Workshop on the Facing Srebrenica Archives Project

06/02/2026

The University of Amsterdam (UvA) hosted the closing workshop of the Facing Srebrenica collective, participatory archiving project (FSP), a joint research initiative led by the Amsterdam School for Regional, Transnational and European Studies. The project was realized in cooperation with the Netherlands Institute for Military History (NIMH), the Netherlands Defense Academy, and the Srebrenica Memorial Center (SMC), under a grant scheme sponsored by the Dutch Research Council (NWO). The Archivum was represented by Csaba Szilágyi, who was invited as an archival expert and former consultant to the SMC to evaluate and comment on the outcome of the project. The event involved researchers and information specialists from the FSP, archivists, digital curators, anthropologists, and cultural historians.

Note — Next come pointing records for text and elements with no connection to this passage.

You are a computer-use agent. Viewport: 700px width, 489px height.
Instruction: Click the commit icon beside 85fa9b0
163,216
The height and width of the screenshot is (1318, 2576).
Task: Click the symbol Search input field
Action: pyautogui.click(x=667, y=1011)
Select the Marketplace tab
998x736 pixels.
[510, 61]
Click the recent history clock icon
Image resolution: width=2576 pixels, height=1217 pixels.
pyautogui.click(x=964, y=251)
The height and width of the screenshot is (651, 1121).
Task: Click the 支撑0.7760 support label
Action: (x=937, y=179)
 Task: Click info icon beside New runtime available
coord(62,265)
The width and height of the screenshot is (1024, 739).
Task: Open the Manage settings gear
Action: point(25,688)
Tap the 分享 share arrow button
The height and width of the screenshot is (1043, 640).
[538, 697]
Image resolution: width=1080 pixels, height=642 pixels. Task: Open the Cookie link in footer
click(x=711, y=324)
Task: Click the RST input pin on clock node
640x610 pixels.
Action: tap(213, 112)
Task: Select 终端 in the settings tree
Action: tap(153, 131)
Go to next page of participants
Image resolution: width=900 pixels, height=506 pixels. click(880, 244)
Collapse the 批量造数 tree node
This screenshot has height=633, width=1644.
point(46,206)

The FSP intended to reconsider questions on the visual and transnational memory of the Srebrenica genocide in the Netherlands and Bosnia and Herzegovina by collecting, archiving and digitizing personal photographs from veterans of Dutchbat 3, a battalion mandated to ensure that no military activities were carried out in the ‘safe area’ of Srebrenica in January–July 1995. It further aimed to describe and contextualize them with the help of the veterans themselves, and the community of survivors and families of victims. While researchers from the UvA and collection managers from the NIMH coordinated the processing work with the former, archivists and curators from the SMC, survivors of the genocide themselves, reached out to the latter to identify local people, sites and events featured in the photos. As a result, over forty photo collections (ca. 11k photographs) were deposited with the archives of the NIMH, eight collections were annotated by the two target groups, and over 3k digital photos were distributed to survivors, which led to the identification of over 280 Bosniaks.

Szilágyi addressed issues related to participatory archiving—one of the main topics of the workshop—including the agency of community catalogers and their emotional engagement with the photos. Methodological challenges and practical difficulties encountered throughout the process were also thoroughly elaborated. Experiences, conclusions, and possible directions for developing a follow-up project will be summarized in subsequent scholarly articles.